> [Problem details]
Lines with "This" in them are to be located in the listing below and copied.

(Records to use Opens)

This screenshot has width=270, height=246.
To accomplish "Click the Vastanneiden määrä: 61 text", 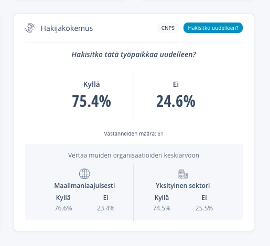I will tap(134, 133).
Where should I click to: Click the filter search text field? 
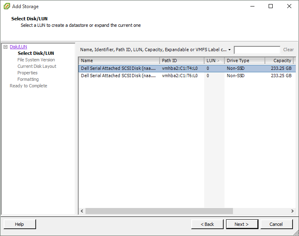(257, 50)
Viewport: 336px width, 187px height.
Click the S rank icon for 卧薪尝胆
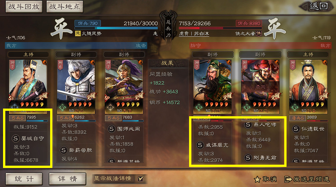click(x=63, y=150)
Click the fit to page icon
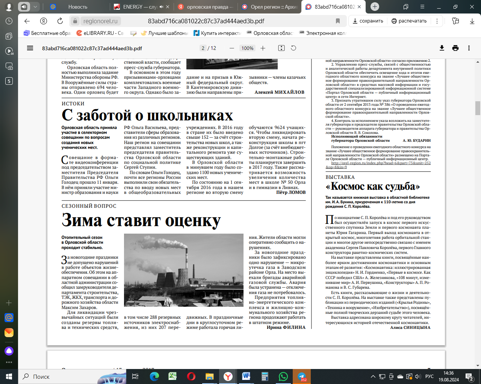The height and width of the screenshot is (384, 481). [281, 48]
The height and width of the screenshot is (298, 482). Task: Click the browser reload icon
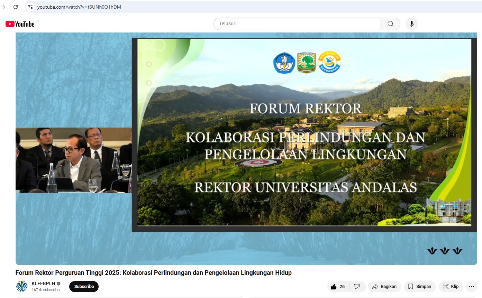(16, 7)

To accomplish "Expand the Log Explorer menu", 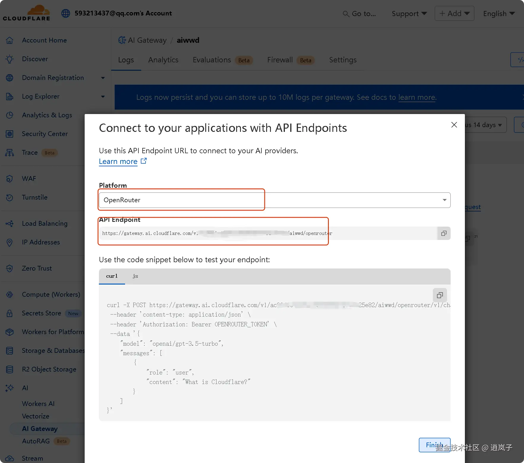I will coord(103,97).
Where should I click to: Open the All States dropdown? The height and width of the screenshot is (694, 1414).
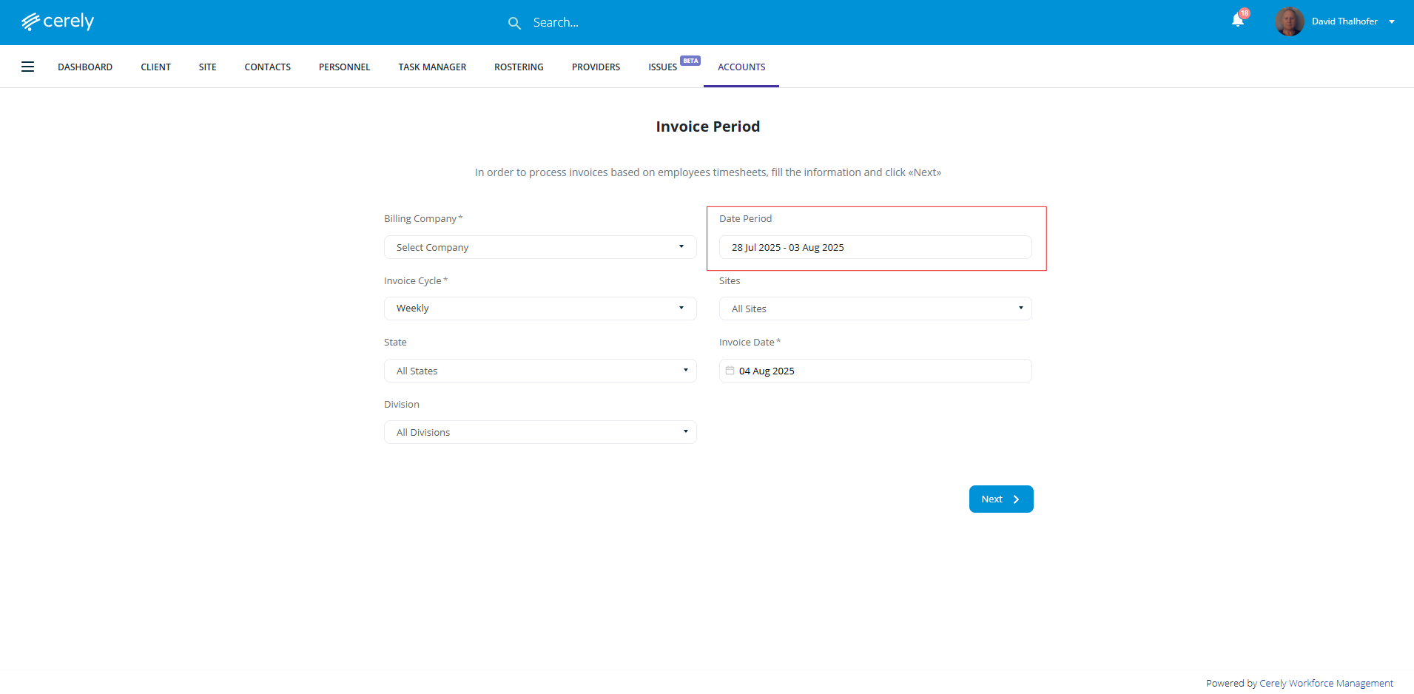click(539, 371)
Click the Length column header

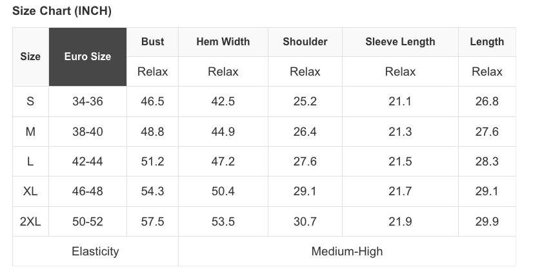[487, 42]
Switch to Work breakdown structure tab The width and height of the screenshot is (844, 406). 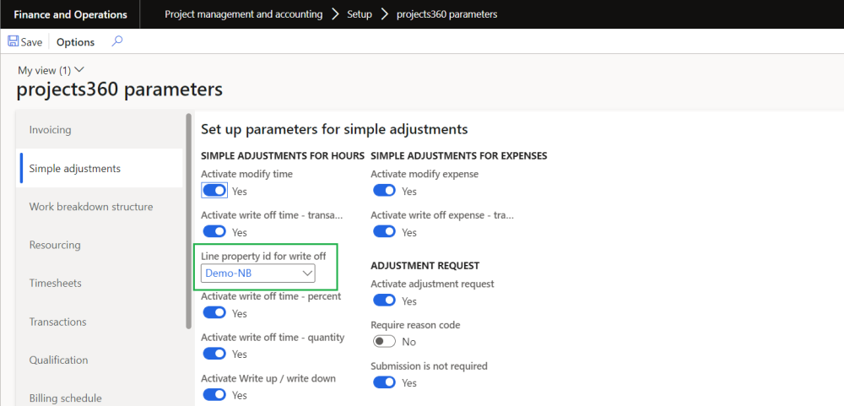click(x=91, y=207)
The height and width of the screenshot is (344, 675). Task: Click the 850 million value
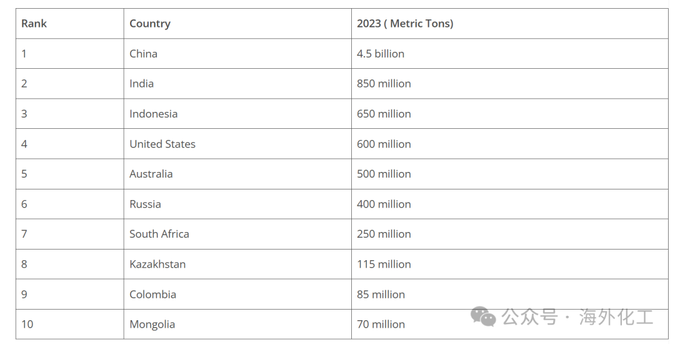[384, 84]
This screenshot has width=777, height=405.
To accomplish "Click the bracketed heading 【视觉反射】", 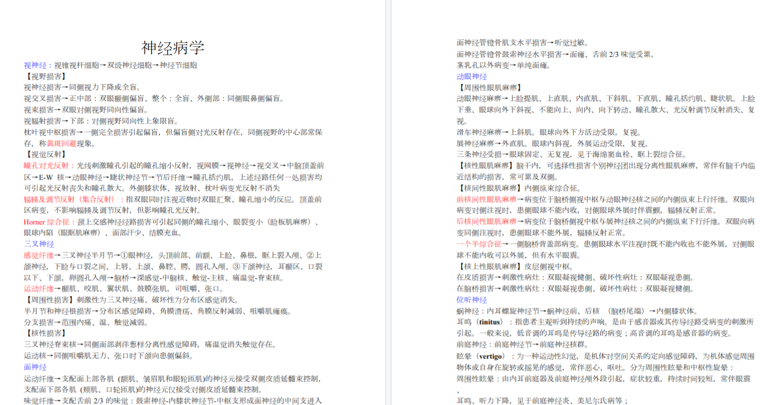I will (x=46, y=155).
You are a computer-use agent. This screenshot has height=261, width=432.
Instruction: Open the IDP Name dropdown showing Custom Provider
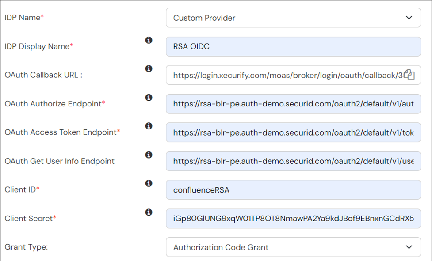[x=293, y=18]
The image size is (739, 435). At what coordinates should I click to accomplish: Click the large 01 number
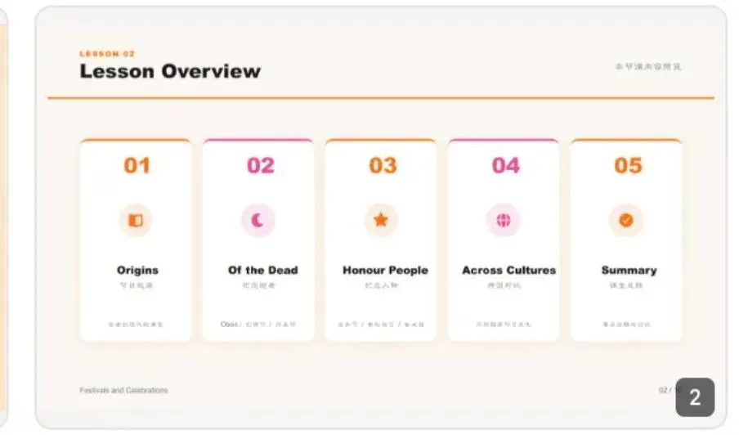(x=137, y=165)
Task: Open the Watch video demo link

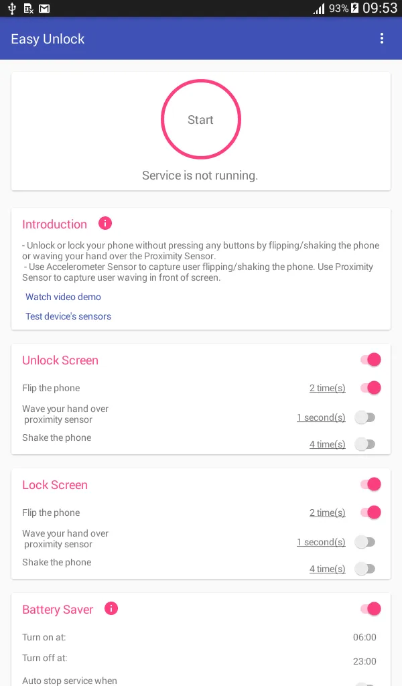Action: coord(63,297)
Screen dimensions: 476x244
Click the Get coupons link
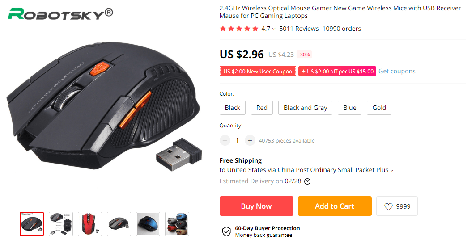click(x=397, y=71)
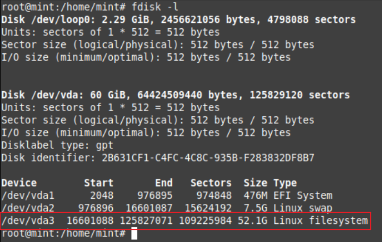Click the Disk identifier GUID text
The width and height of the screenshot is (382, 242).
click(x=208, y=158)
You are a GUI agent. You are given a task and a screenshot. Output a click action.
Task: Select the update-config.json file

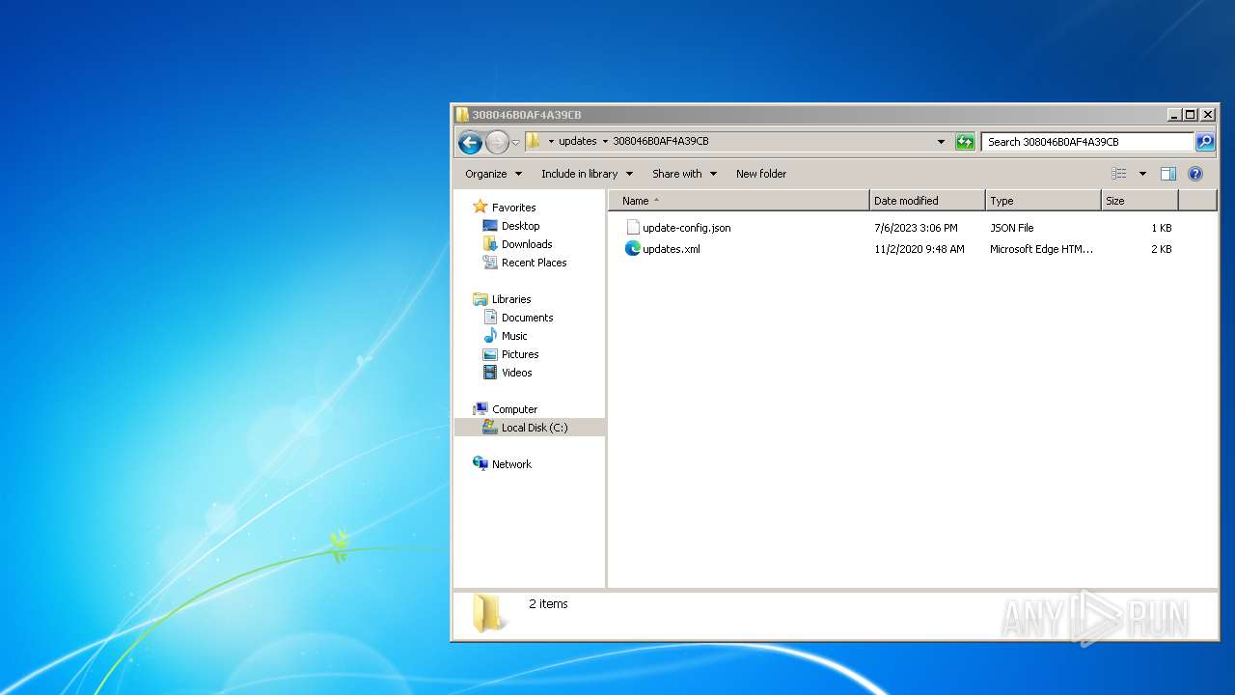pos(686,228)

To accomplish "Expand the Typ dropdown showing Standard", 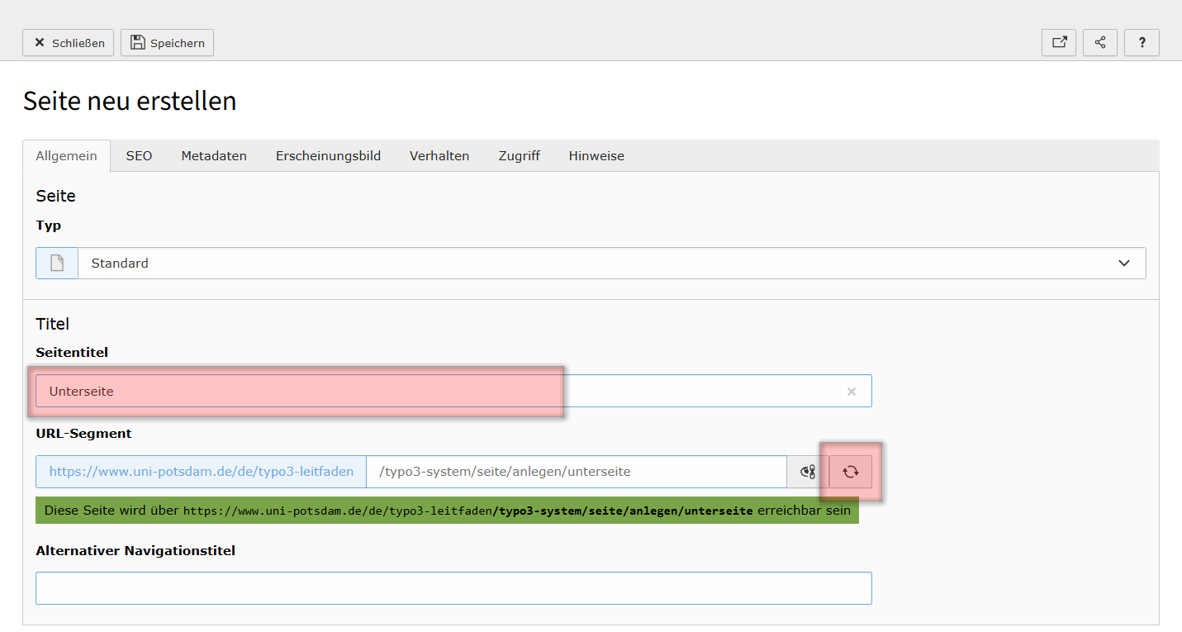I will coord(611,264).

(Records to use Closes)

> [The completed task]
This screenshot has width=270, height=246.
This screenshot has width=777, height=405.
You are a computer-use agent. This screenshot has height=261, width=432.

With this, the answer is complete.